## Description of the task
Exactly the lines from the beginning of the material to the line with "Select Operating System" are to be repeated, both ends included.

Data for processing START

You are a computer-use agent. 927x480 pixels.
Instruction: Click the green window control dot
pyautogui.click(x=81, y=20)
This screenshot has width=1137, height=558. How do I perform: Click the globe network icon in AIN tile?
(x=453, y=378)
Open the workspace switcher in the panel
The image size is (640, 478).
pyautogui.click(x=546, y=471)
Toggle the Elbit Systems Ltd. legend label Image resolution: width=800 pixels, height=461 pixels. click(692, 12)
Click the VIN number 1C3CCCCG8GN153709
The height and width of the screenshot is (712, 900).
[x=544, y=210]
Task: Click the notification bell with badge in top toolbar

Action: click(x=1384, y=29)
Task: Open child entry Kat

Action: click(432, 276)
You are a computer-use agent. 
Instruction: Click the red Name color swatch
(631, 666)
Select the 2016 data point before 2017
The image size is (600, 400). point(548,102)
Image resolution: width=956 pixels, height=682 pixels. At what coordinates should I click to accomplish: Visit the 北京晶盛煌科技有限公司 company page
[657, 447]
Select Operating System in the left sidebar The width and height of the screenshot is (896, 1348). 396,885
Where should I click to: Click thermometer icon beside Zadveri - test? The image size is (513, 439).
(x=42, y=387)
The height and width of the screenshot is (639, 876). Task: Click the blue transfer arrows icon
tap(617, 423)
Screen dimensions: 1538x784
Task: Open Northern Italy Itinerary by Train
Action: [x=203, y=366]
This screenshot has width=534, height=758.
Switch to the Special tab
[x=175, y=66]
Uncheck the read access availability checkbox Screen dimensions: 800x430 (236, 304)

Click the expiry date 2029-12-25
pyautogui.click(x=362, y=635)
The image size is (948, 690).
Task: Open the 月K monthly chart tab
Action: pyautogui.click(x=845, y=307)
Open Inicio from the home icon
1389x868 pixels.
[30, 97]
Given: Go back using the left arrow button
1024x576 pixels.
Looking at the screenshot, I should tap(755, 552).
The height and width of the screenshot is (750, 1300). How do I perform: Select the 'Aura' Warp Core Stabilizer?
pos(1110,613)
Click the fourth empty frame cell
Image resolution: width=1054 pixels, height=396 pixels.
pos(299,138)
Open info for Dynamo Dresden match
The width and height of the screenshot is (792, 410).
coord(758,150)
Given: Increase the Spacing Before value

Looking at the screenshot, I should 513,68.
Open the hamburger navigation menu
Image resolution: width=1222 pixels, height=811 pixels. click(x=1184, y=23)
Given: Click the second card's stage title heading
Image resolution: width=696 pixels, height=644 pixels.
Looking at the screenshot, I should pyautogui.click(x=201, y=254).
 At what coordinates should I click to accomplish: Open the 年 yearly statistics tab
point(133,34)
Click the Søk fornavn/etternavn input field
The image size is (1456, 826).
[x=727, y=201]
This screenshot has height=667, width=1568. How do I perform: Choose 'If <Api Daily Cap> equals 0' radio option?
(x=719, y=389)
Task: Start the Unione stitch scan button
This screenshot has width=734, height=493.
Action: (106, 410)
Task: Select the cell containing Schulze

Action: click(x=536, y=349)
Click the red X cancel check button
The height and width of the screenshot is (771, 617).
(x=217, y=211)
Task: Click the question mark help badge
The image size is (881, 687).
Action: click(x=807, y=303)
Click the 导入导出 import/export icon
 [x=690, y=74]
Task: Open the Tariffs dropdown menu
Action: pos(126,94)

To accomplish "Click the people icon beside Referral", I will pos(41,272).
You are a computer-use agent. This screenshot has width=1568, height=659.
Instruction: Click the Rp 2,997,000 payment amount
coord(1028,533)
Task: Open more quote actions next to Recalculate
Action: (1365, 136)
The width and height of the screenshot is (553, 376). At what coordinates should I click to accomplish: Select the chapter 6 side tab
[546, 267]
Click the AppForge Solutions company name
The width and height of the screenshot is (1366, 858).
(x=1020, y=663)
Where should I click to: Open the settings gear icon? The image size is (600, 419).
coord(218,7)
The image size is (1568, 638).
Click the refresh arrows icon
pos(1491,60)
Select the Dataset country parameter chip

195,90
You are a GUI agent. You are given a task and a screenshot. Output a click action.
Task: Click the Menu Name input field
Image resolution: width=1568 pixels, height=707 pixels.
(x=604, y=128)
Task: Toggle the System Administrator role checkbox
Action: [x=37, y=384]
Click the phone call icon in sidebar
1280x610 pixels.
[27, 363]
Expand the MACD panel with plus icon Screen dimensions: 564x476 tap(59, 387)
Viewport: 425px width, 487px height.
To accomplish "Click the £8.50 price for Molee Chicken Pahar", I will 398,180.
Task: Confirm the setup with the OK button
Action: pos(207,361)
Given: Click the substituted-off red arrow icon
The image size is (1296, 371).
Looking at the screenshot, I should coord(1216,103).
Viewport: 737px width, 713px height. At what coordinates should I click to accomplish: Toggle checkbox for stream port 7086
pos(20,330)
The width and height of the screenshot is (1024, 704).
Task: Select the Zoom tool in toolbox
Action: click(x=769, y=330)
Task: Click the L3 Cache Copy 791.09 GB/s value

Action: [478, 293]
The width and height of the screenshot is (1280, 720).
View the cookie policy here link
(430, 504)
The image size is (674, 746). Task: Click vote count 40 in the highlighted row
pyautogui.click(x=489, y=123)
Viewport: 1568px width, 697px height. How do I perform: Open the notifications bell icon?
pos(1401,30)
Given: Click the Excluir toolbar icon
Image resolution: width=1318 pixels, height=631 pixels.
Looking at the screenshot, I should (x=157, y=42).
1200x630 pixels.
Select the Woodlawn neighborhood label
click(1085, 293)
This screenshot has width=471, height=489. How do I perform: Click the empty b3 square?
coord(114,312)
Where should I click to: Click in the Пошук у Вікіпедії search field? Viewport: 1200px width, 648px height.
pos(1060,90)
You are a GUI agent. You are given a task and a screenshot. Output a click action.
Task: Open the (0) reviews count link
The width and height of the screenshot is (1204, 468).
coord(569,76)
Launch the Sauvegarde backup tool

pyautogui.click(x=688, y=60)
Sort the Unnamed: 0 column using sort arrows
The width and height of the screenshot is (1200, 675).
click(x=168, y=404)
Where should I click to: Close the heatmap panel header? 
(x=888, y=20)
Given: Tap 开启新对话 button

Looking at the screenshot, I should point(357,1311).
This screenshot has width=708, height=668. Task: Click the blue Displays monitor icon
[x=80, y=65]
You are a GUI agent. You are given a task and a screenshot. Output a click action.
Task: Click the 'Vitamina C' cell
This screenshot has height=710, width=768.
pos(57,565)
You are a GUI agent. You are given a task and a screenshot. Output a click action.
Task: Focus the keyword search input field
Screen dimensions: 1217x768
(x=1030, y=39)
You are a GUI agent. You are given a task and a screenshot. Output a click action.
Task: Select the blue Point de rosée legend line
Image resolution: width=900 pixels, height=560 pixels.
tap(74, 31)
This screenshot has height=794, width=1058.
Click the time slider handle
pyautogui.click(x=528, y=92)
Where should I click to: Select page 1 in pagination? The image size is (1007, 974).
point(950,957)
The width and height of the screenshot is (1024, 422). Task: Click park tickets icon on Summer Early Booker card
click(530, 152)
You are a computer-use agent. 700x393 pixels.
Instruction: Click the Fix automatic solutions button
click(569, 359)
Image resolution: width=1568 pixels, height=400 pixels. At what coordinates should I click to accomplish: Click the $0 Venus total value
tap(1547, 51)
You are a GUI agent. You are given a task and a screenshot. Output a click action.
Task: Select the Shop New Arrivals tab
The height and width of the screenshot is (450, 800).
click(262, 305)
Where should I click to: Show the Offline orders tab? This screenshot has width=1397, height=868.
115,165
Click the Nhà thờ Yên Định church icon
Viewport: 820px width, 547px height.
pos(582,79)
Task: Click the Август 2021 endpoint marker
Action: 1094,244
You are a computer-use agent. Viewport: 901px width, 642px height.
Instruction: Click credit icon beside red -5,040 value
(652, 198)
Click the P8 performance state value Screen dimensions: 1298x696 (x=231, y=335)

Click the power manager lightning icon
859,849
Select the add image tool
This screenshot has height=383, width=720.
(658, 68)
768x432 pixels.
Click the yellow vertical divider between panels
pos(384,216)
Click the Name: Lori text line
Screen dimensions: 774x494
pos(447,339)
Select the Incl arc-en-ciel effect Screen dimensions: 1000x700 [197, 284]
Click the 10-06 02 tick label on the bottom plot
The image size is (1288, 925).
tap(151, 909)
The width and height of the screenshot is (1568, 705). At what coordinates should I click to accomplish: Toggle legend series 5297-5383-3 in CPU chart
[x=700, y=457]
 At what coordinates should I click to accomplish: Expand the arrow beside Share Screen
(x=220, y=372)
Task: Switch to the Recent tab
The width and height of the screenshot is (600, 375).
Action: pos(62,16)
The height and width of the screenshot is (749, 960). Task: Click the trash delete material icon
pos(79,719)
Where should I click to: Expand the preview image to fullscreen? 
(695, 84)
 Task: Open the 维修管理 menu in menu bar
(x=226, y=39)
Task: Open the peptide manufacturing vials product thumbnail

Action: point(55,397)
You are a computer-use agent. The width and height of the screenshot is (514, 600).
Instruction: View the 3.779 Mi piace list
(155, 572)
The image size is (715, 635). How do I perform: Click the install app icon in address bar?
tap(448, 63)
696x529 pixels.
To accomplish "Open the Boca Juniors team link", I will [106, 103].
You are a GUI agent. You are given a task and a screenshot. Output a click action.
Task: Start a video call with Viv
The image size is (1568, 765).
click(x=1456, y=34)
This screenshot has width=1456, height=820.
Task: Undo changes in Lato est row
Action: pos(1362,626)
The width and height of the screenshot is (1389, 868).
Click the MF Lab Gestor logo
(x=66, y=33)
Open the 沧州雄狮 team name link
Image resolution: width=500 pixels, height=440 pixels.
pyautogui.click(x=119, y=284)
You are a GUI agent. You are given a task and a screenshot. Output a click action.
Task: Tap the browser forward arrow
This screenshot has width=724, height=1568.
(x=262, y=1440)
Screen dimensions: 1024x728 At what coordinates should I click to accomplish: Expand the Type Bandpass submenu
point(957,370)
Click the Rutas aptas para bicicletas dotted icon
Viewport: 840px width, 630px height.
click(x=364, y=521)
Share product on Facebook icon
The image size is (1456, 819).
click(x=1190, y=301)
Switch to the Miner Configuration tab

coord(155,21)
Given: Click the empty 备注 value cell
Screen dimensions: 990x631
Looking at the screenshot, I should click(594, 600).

Data for processing END

## Answer to this problem
You are a computer-use agent. 927x480 pixels.
Instruction: Click the green window control dot
pyautogui.click(x=81, y=20)
This screenshot has width=1137, height=558. How do I perform: Click the globe network icon in AIN tile?
(x=453, y=378)
Open the workspace switcher in the panel
The image size is (640, 478).
pyautogui.click(x=546, y=471)
Toggle the Elbit Systems Ltd. legend label Image resolution: width=800 pixels, height=461 pixels. click(692, 12)
Click the VIN number 1C3CCCCG8GN153709
The height and width of the screenshot is (712, 900).
[x=544, y=210]
Task: Click the notification bell with badge in top toolbar

Action: click(x=1384, y=29)
Task: Open child entry Kat

Action: click(432, 276)
You are a computer-use agent. 
Instruction: Click the red Name color swatch
(631, 666)
Select the 2016 data point before 2017
The image size is (600, 400). point(548,102)
Image resolution: width=956 pixels, height=682 pixels. At what coordinates should I click to accomplish: Visit the 北京晶盛煌科技有限公司 company page
[657, 447]
Select Operating System in the left sidebar The width and height of the screenshot is (896, 1348). 396,885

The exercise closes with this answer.